La résolution de la délégation parlementaire suisse est le fruit d’un rapport sur l’éducation en situations de crise, rédigé par la délégation au cours de la première vague de la pandémie. Dans ce rapport, plus de vingt États et territoires de l’espace francophone ont été analysés pour savoir comment ils avaient appréhendé les défis éducatifs imposés par l’enseignement à distance.


Que faire en cas de problèmes de connexion à Internet ?

Le rapport de la délégation suisse met en exergue le fait que la quasi-totalité des pays francophones ne disposaient pas de plans de crise applicables au secteur de l’éducation. Bien que les alternatives ad hoc mises en place pour remplacer l’enseignement en présentiel aient souvent été pragmatiques et créatives, celles-ci ne sont cependant pas praticables à long terme. Si certains pays tels que la Suisse ou la France ont fait le choix de principalement recourir à un enseignement à distance dispensé en ligne, d’autres pays de l’espace francophone n’ont toutefois pas pu suivre le même scénario. Au Sénégal ou au Togo, par exemple, la grande majorité de la population ne possède pas d’ordinateur et n’a pas accès à Internet. Dans ces pays, la continuité éducative a ainsi principalement reposé sur l’usage des médias traditionnels, comme la radio, la télévision ou les journaux. Au Niger, en revanche, la scolarisation et la formation des apprenants ont dû être totalement interrompues en raison du manque d’infrastructures adéquates pouvant assurer un enseignement à distance.

La conclusion de ce rapport souligne le fait que la crise sanitaire provoquée par la pandémie de Covid-19 a augmenté les inégalités des chances déjà existantes. En effet, même dans les pays plus développés, il est plus difficile pour les enfants issus de familles défavorisées sur le plan éducatif ou social de réviser seuls les matières scolaires à la maison. Dans les régions plus défavorisées, la fermeture des écoles a eu des conséquences parfois dramatiques chez les enfants et les jeunes. Pour certains apprenants, l’école n’est pas seulement un lieu d’apprentissage, mais elle leur donne aussi un accès à la protection, des repas chauds ainsi qu’une vision plus optimiste de l’avenir.

Mathias Reynard, qui a corédigé le rapport de la délégation suisse, rappelle par ailleurs que ce que les enfants et les jeunes suisses ont vécu au printemps 2020 faisait déjà partie de la vie quotidienne, et ce même avant la pandémie de Covid-19, de plus de 127 millions d’enfants dans le monde, qui évoluent dans des contextes de crises. « Par cette résolution, présentée au nom de la délégation suisse, nous tenons à inviter la communauté internationale à se mobiliser pour rendre le droit à l’éducation effectif », déclare le socialiste valaisan.

☆ ☆ ☆ ☆ ☆

- _CONSIGNE 1_: Dans l'extrait sur l'éducation en situations de crise, recopiez le passage allant de « Mathias Reynard, qui » à « le socialiste valaisan. ».
- _CONSIGNE 2_: Reformulez sous forme de liste le paragraphe de l'extrait sur l'éducation en situations de crise qui commence par « Le rapport de la délégation suisse met en exergue », en conservant ses faits essentiels.

☆ ☆ ☆ ☆ ☆

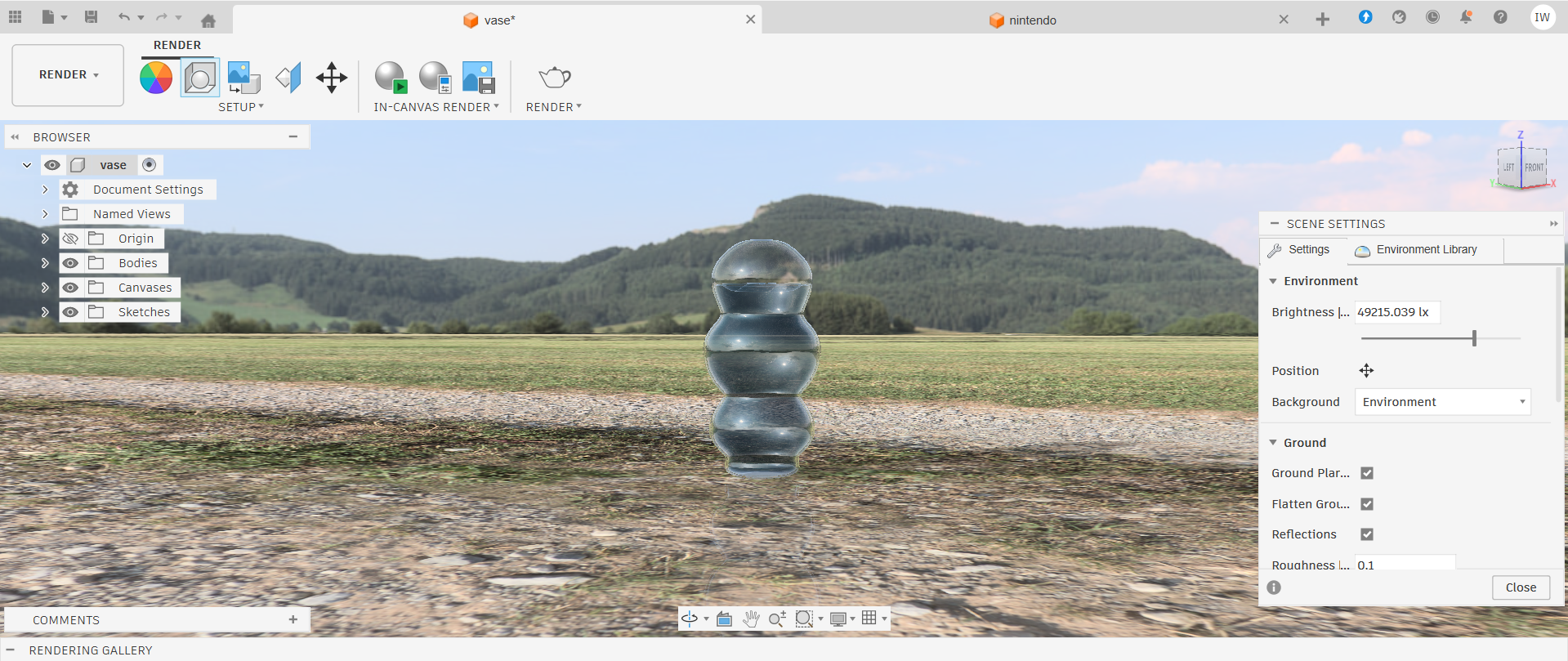The width and height of the screenshot is (1568, 661).
Task: Switch to the nintendo document tab
Action: 1031,20
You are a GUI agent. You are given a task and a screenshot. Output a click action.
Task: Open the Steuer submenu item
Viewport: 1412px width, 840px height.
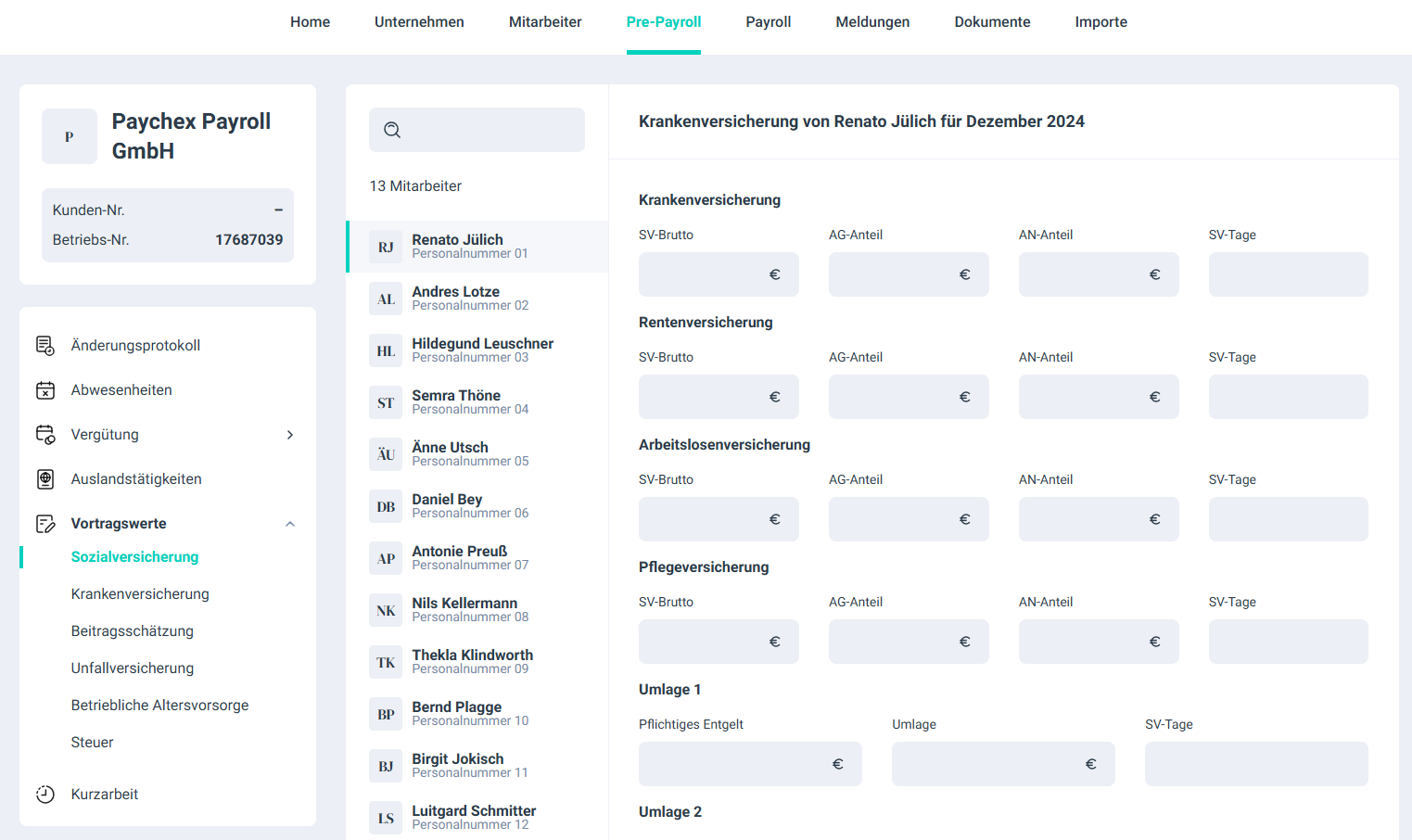pos(93,743)
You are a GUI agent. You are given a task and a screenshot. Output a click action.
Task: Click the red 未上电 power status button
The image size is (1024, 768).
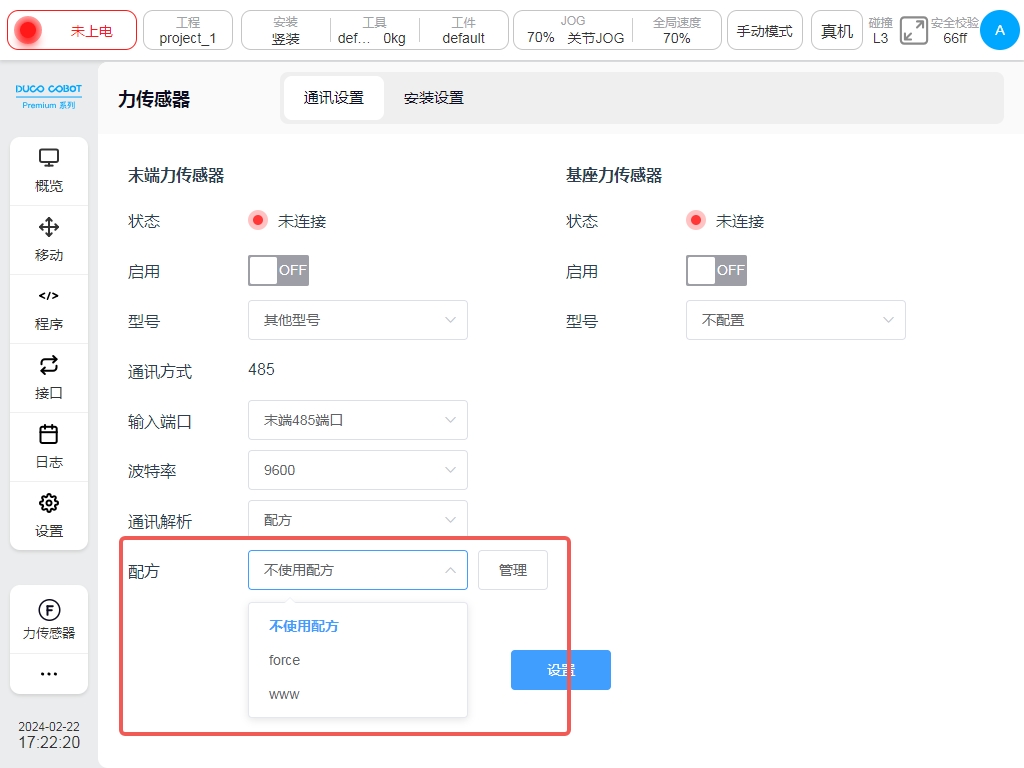pos(71,30)
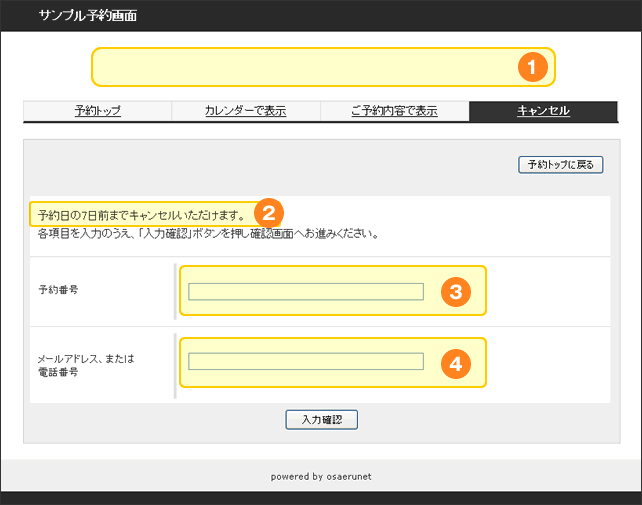Image resolution: width=642 pixels, height=505 pixels.
Task: Click the orange number 1 badge
Action: point(531,67)
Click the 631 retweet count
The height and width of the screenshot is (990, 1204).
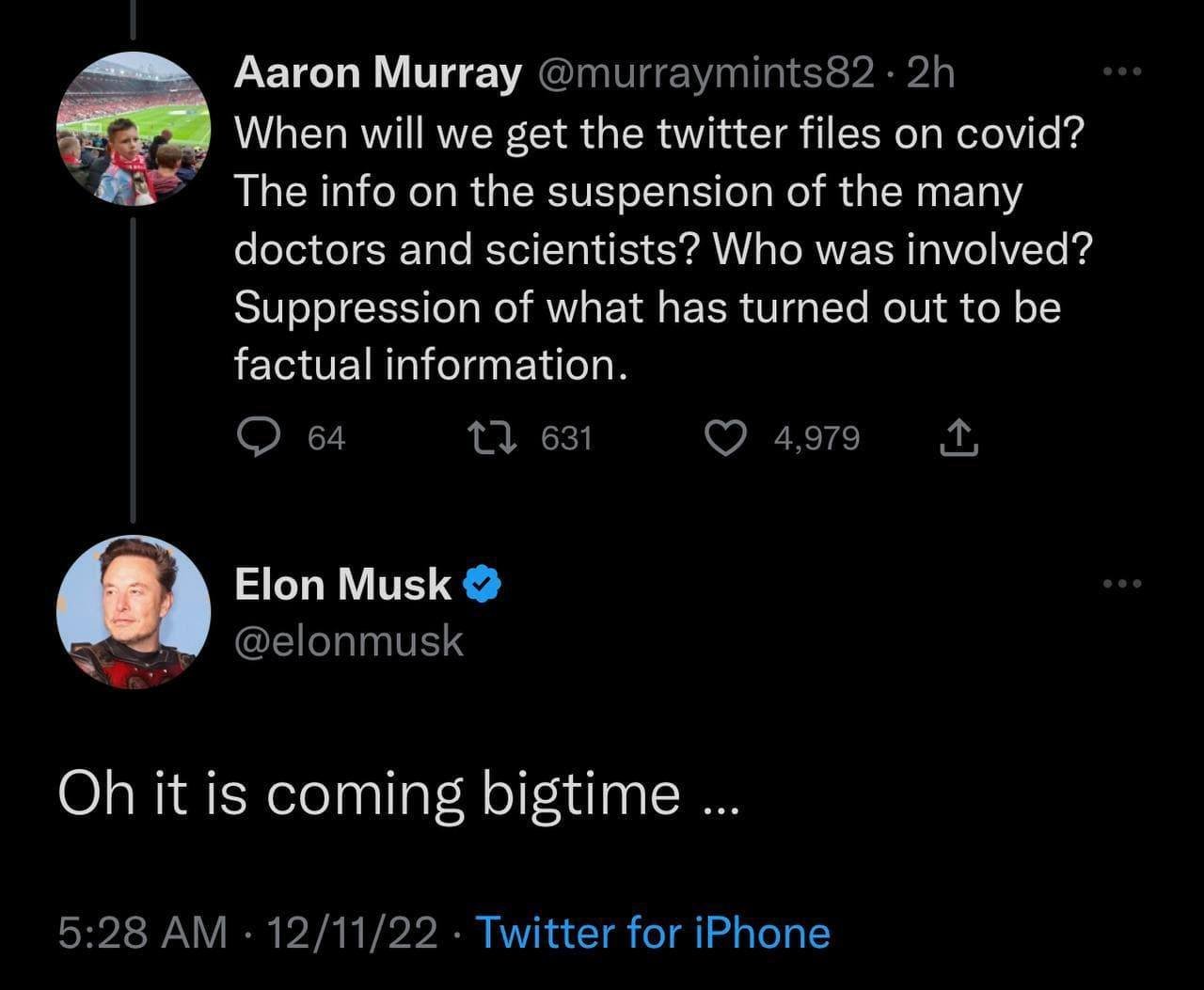point(566,438)
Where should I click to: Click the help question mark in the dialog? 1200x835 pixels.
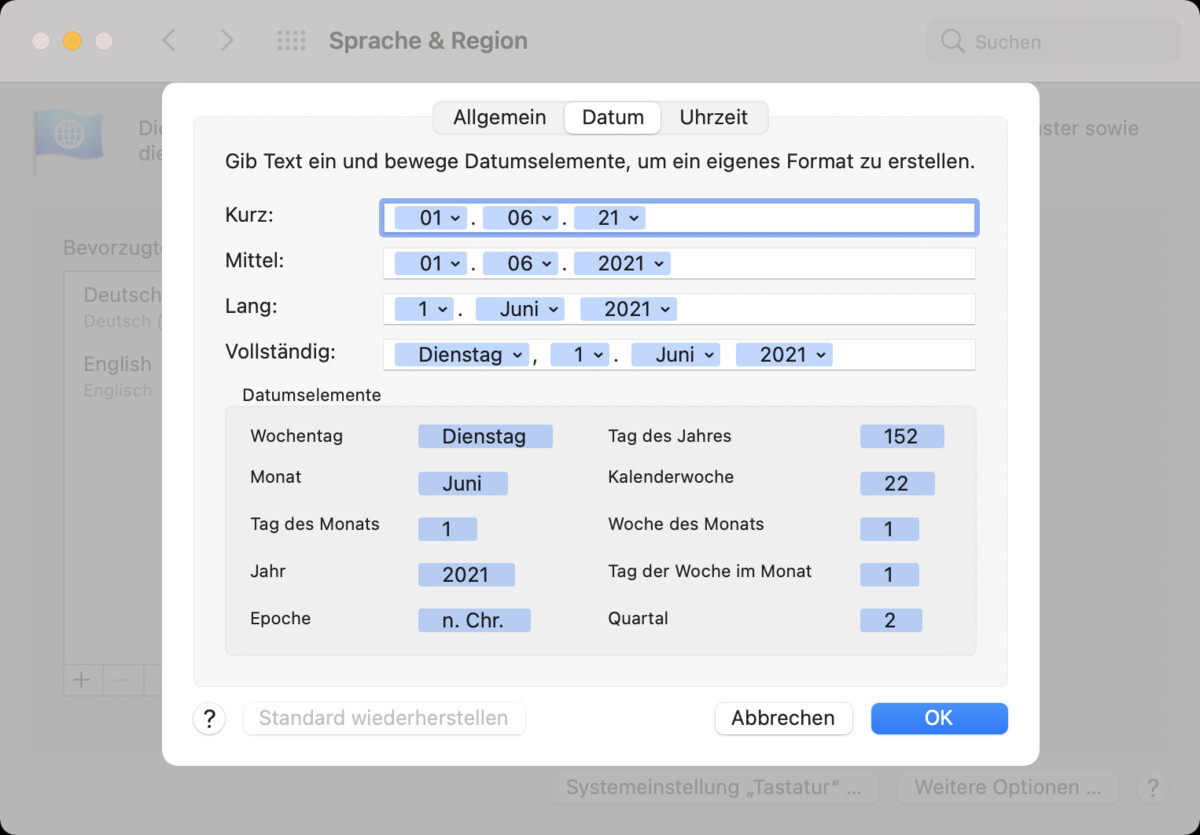(x=209, y=718)
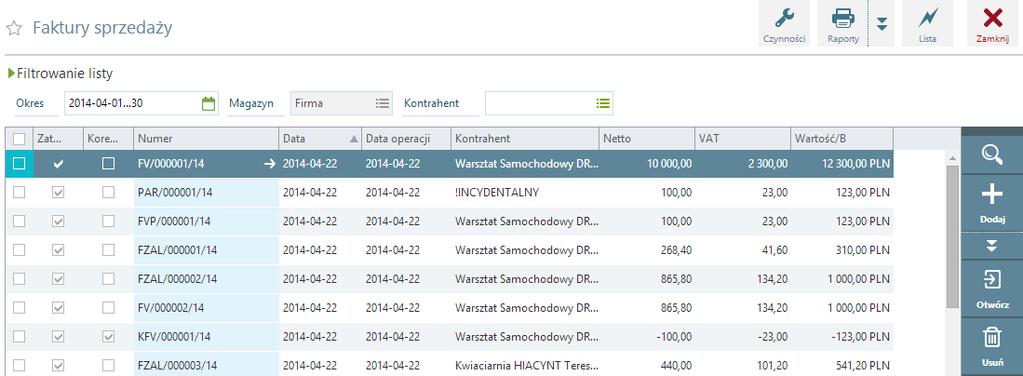Screen dimensions: 1023x376
Task: Delete invoice using Usuń trash icon
Action: pos(992,346)
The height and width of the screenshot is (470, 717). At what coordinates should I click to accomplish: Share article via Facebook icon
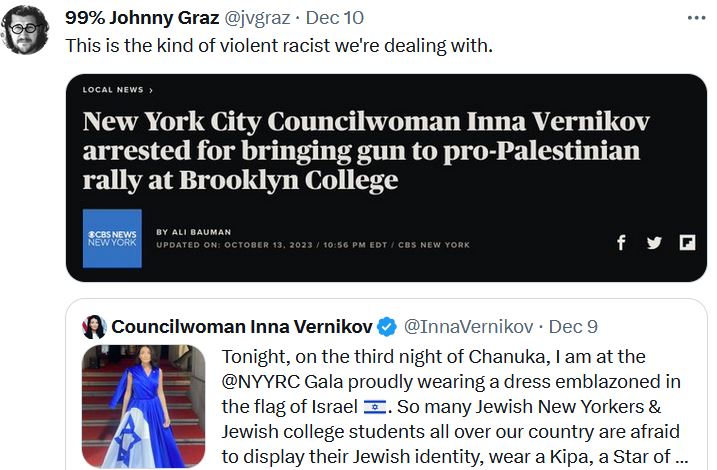click(x=621, y=243)
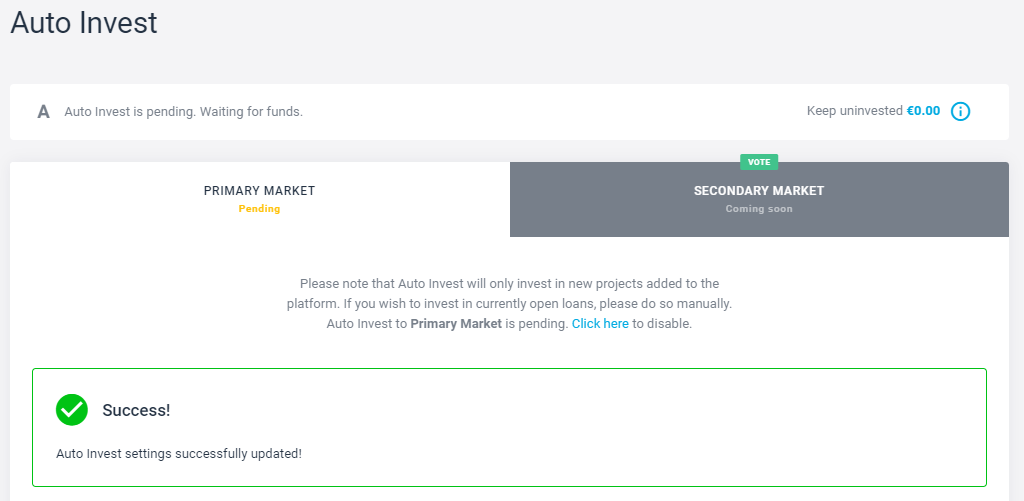Viewport: 1024px width, 501px height.
Task: Switch to the Primary Market tab
Action: (x=259, y=200)
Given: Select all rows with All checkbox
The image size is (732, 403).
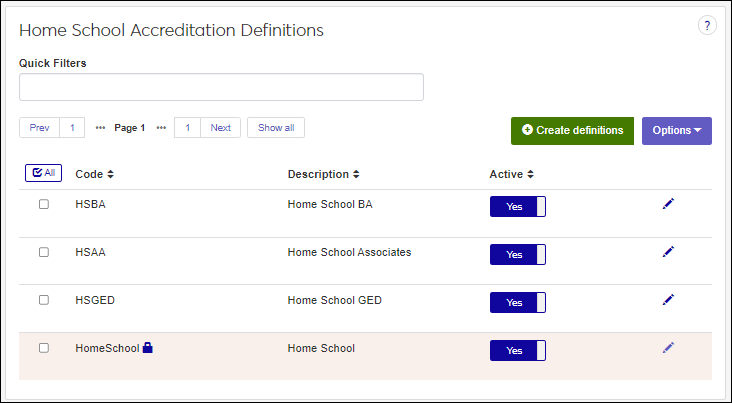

☆ ☆ ☆ ☆ ☆

- _CORRIGÉ 1_:
Mathias Reynard, qui a corédigé le rapport de la délégation suisse, rappelle par ailleurs que ce que les enfants et les jeunes suisses ont vécu au printemps 2020 faisait déjà partie de la vie quotidienne, et ce même avant la pandémie de Covid-19, de plus de 127 millions d’enfants dans le monde, qui évoluent dans des contextes de crises. « Par cette résolution, présentée au nom de la délégation suisse, nous tenons à inviter la communauté internationale à se mobiliser pour rendre le droit à l’éducation effectif », déclare le socialiste valaisan.

- _CORRIGÉ 2_:
- Presque aucun pays francophone ne disposait de plan de crise pour le secteur de l'éducation.
- Les solutions ad hoc remplaçant l'enseignement en présentiel ont souvent été pragmatiques et créatives, mais elles ne sont pas praticables à long terme.
- La Suisse et la France ont surtout eu recours à un enseignement à distance en ligne.
- Au Sénégal et au Togo, la majorité de la population n'a ni ordinateur ni accès à Internet. La continuité éducative y a surtout reposé sur la radio, la télévision et les journaux.
- Au Niger, faute d'infrastructures adéquates, la scolarisation et la formation ont été totalement interrompues.